▶ [Required action]: From the records below, please repeat exactly the line that has "You are a computer-use", the line that has "Given: Expand the", and every line between them, and nothing else.

▶ [Dataset records]:
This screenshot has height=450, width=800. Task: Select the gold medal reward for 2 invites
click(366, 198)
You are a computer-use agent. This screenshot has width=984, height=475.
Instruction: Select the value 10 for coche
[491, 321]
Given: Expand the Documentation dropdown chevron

...

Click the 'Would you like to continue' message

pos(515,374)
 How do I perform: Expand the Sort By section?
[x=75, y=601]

▶ [Result of this task]:
You are a computer-use agent. This screenshot has width=984, height=475.
Instruction: Select the value 10 for coche
[491, 321]
Given: Expand the Documentation dropdown chevron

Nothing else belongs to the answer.